The records that follow are to be repeated exactly, with the pictures removed.
(Beginning of LISTED ENTRIES)
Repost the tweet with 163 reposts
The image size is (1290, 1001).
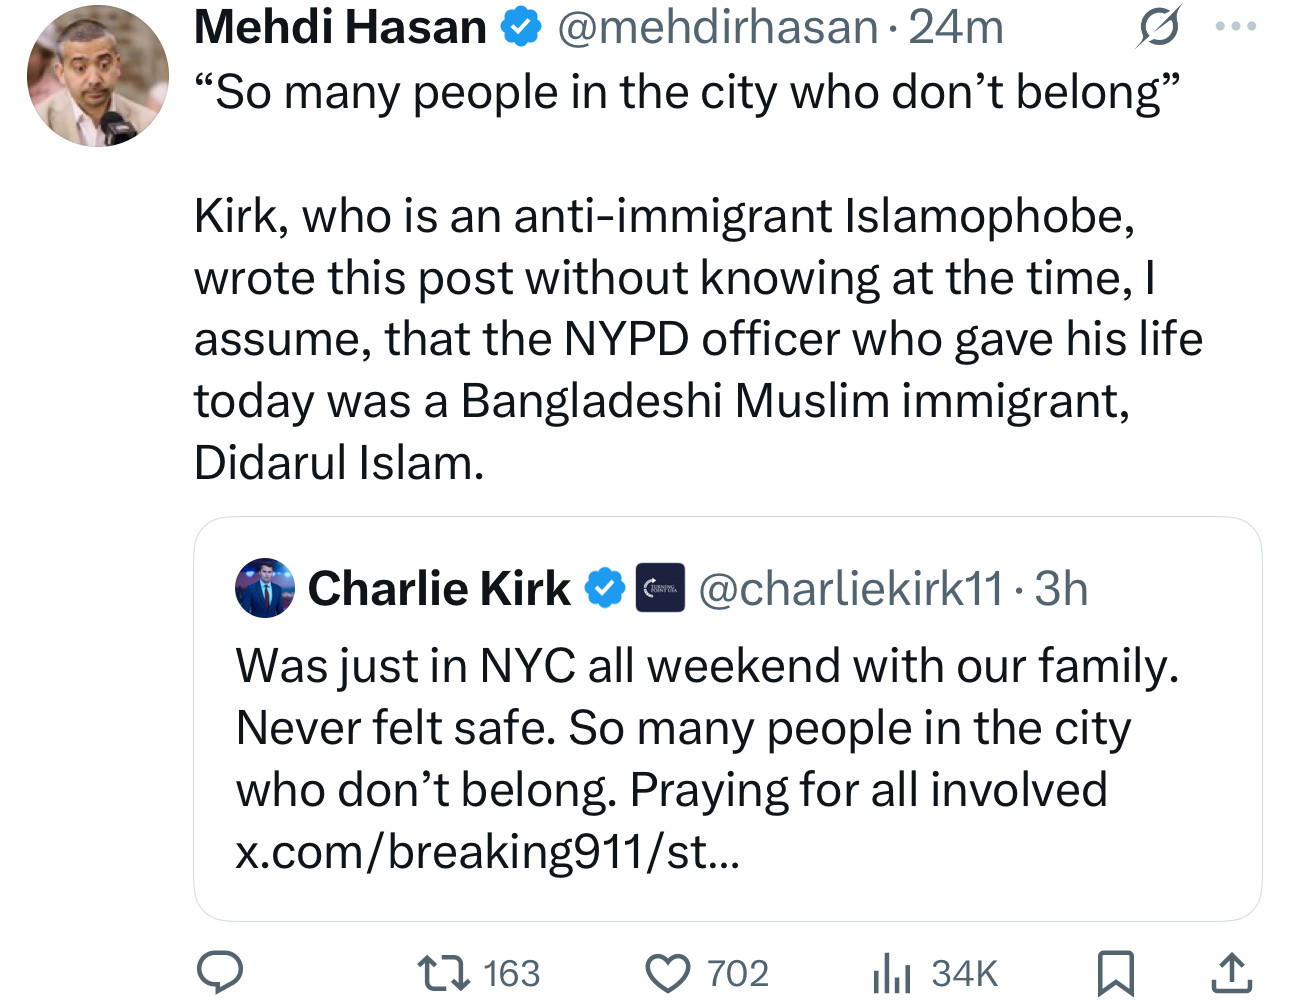[x=479, y=973]
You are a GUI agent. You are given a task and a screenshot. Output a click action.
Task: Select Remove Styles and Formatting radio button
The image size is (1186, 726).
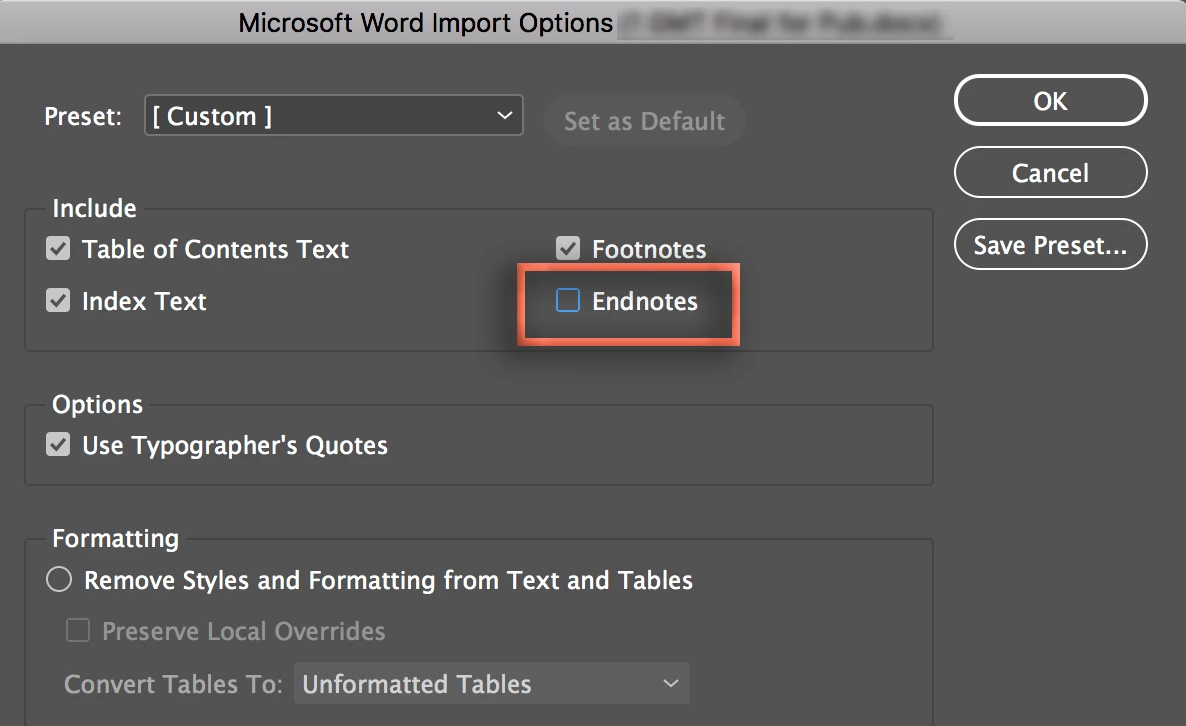[59, 580]
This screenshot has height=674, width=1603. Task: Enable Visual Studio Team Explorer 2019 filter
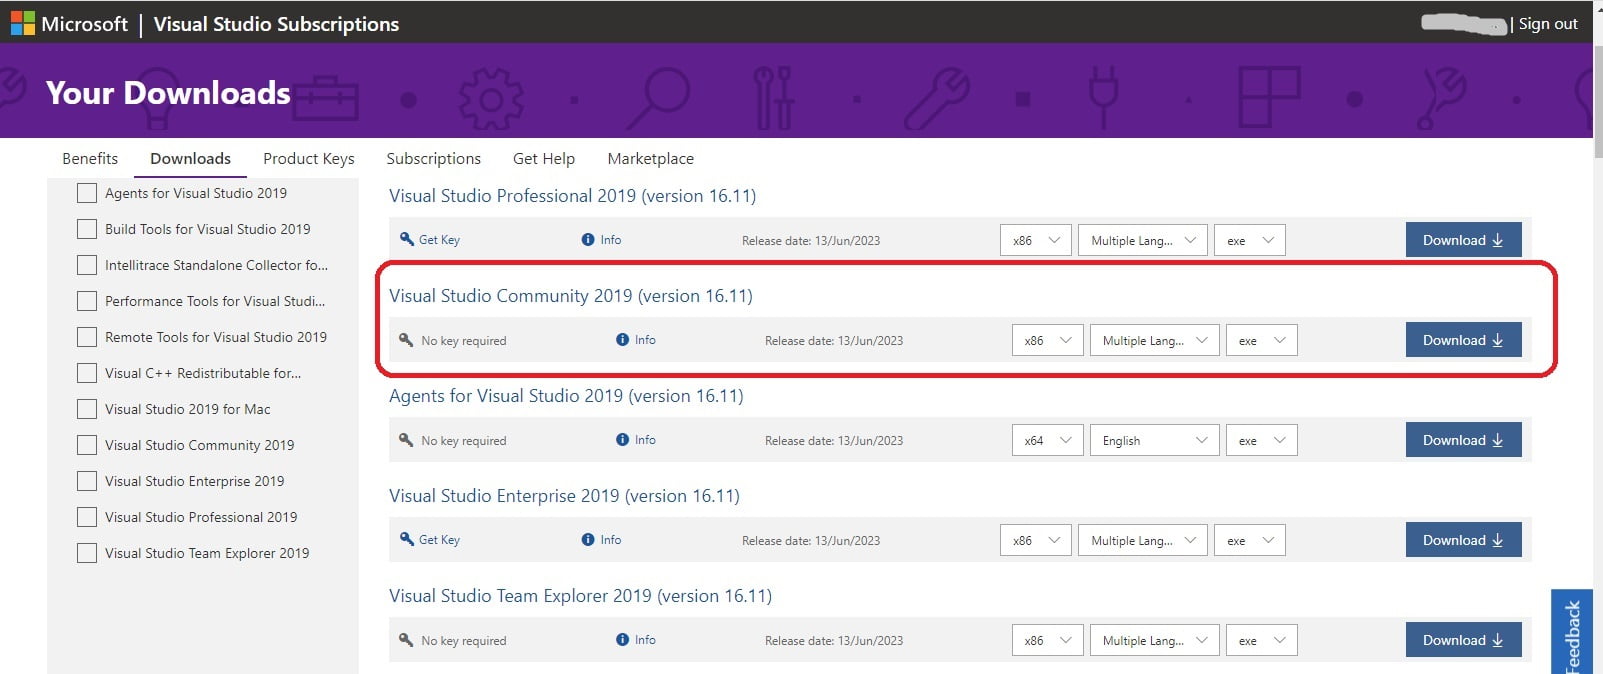[x=87, y=553]
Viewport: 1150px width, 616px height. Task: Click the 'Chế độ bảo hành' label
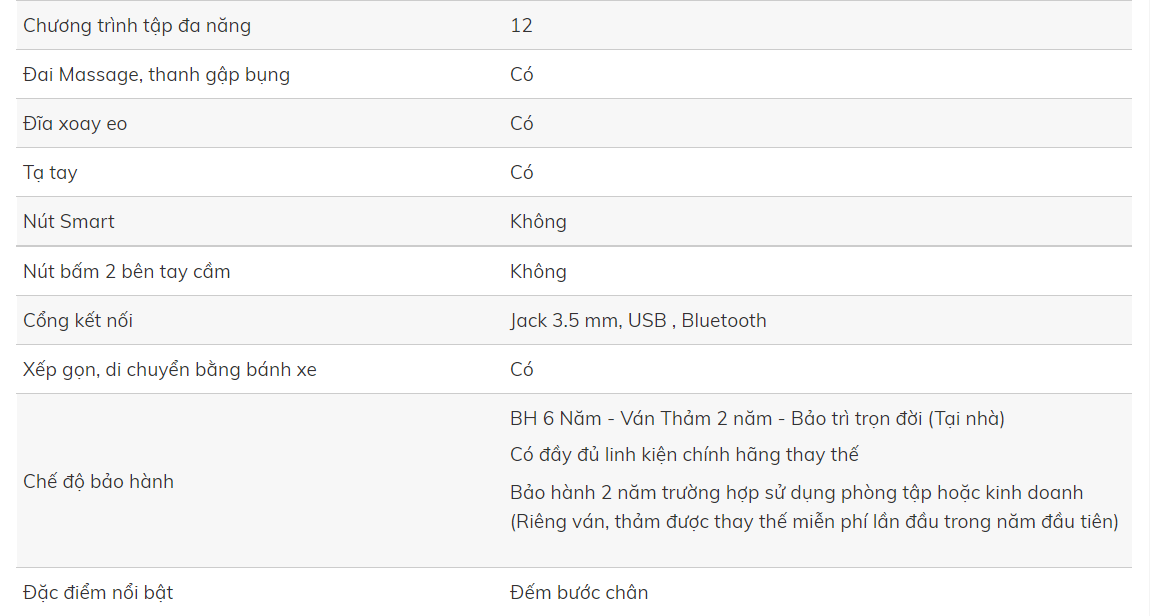[98, 481]
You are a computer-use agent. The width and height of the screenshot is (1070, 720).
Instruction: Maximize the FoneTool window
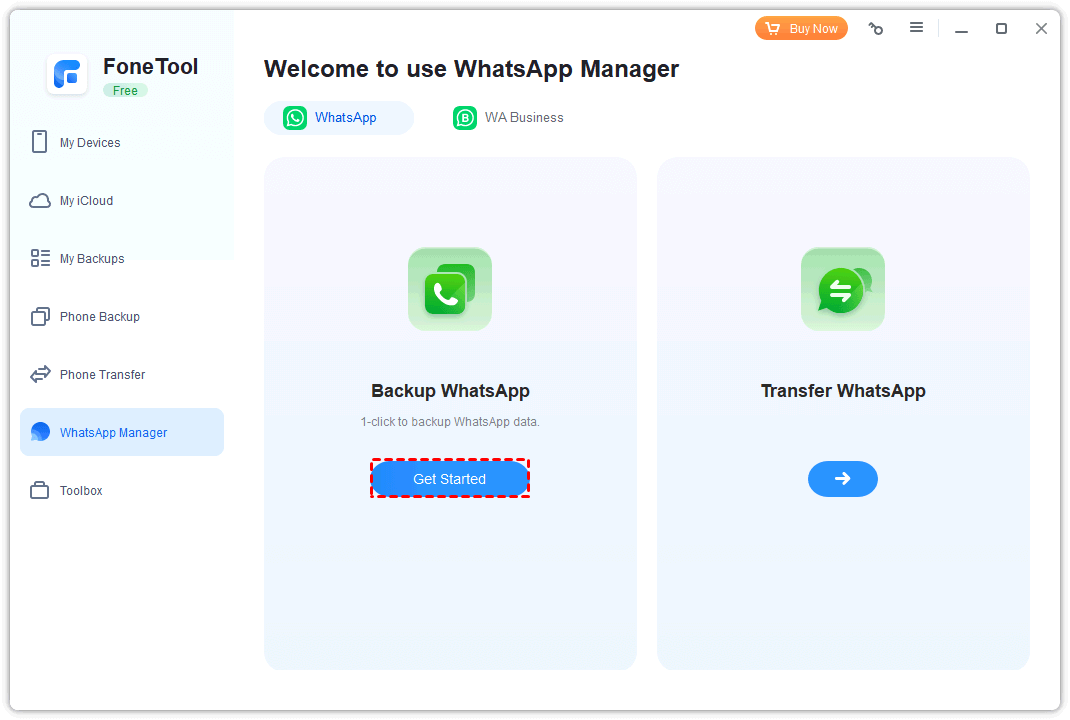tap(1001, 29)
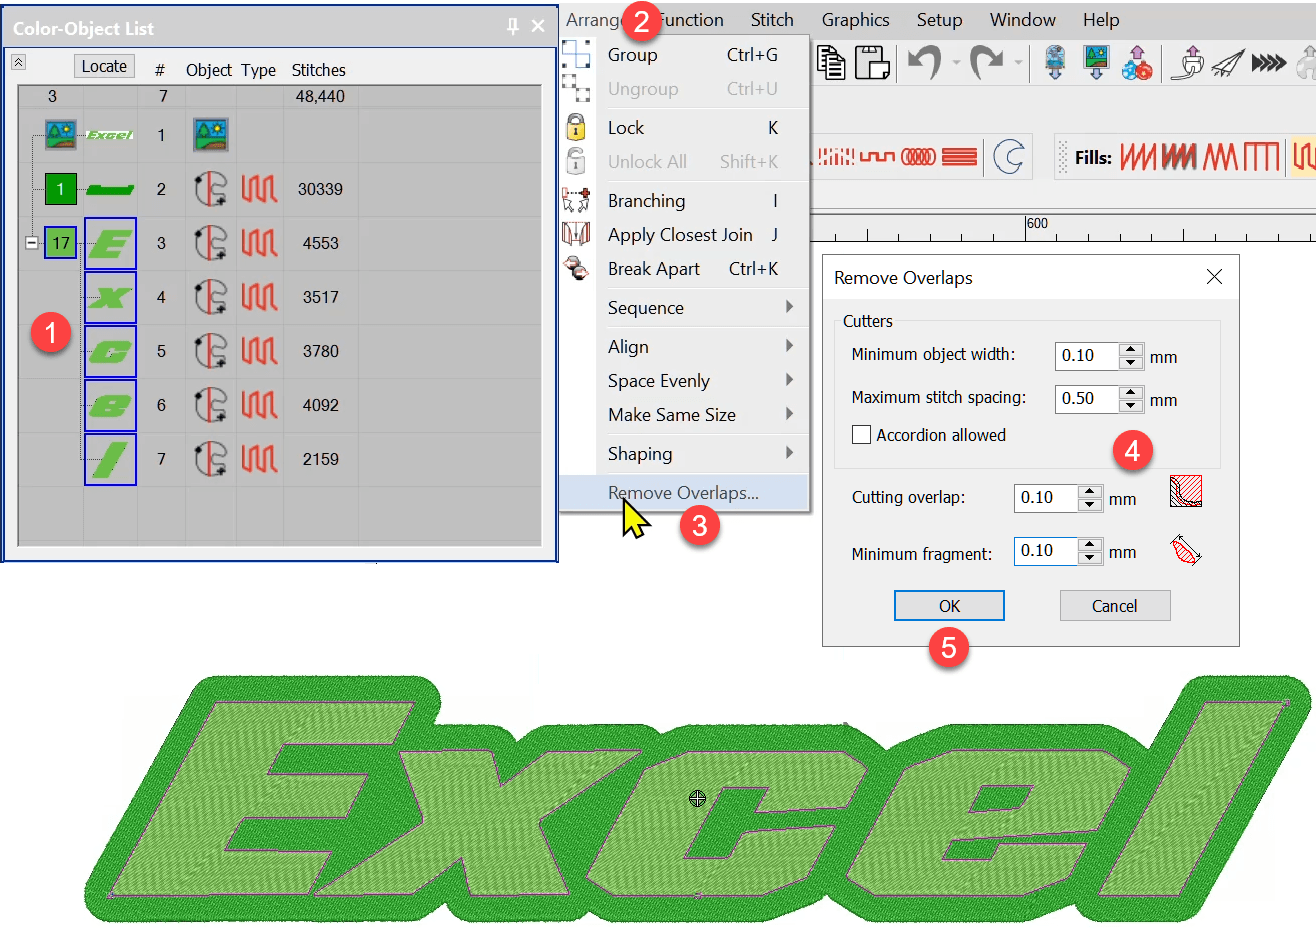The image size is (1316, 928).
Task: Open the Redo history dropdown arrow
Action: coord(1018,64)
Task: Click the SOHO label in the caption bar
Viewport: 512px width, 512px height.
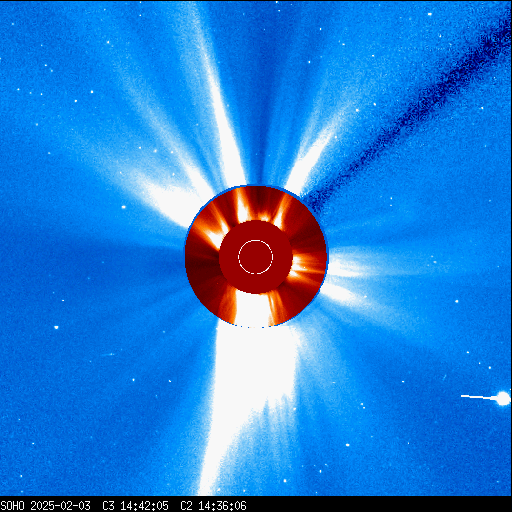Action: [12, 506]
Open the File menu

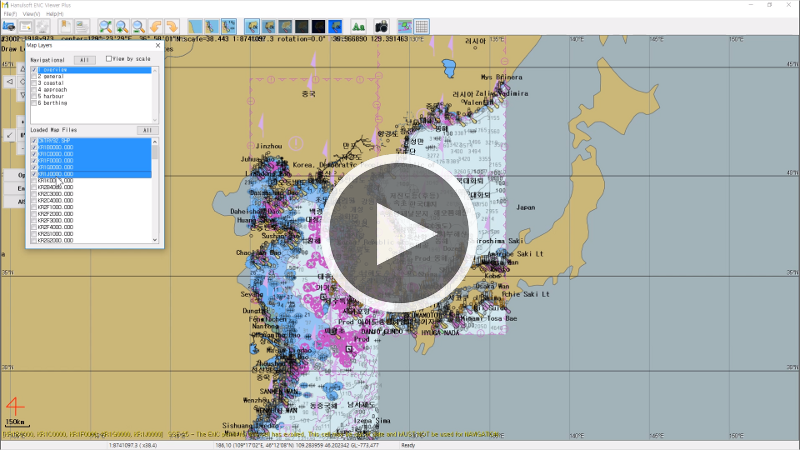pos(9,13)
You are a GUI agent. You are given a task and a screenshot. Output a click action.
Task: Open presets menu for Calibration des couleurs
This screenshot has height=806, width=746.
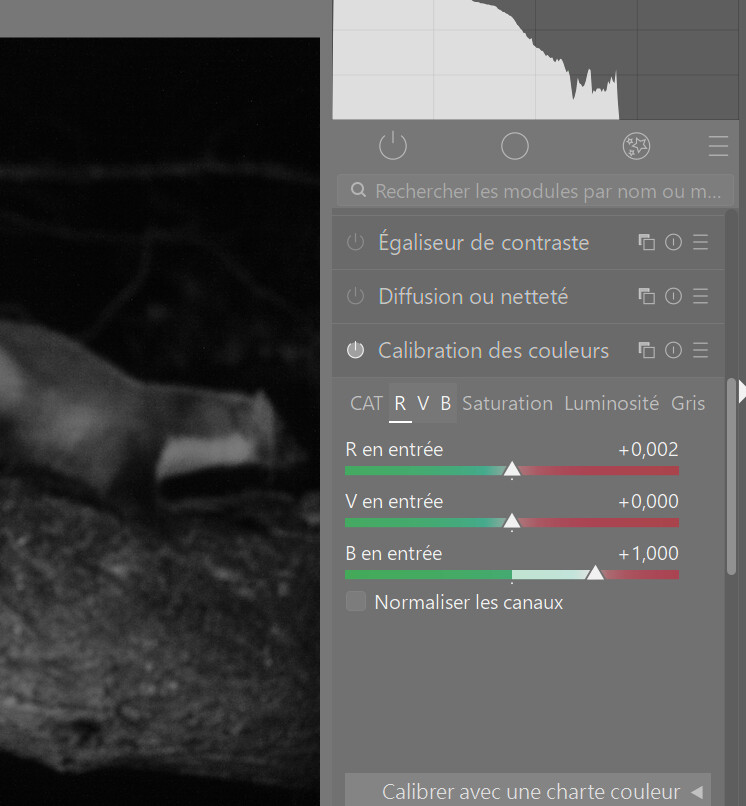coord(701,350)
(End of LISTED ENTRIES)
OUTPUT OF THE EXERCISE:
Repost the tweet with 163 reposts
The image size is (1290, 1001).
[x=479, y=973]
You are a GUI agent. You are given a task and a screenshot. Output a click action.
Task: Select Remove Styles and Formatting radio button
The image size is (1186, 726).
[59, 580]
This screenshot has height=674, width=1603. Task: Enable Visual Studio Team Explorer 2019 filter
[x=87, y=553]
Viewport: 1150px width, 616px height. Task: Click the 'Chế độ bảo hành' label
[98, 481]
You are a computer-use agent. The width and height of the screenshot is (1070, 720).
Instruction: Maximize the FoneTool window
tap(1001, 29)
The image size is (1316, 928).
Task: Open the Redo history dropdown arrow
Action: coord(1018,64)
Task: Click the SOHO label in the caption bar
Viewport: 512px width, 512px height.
Action: [12, 506]
Open the File menu

pos(9,13)
You are a GUI agent. You are given a task and a screenshot. Output a click action.
Task: Open presets menu for Calibration des couleurs
This screenshot has height=806, width=746.
coord(701,350)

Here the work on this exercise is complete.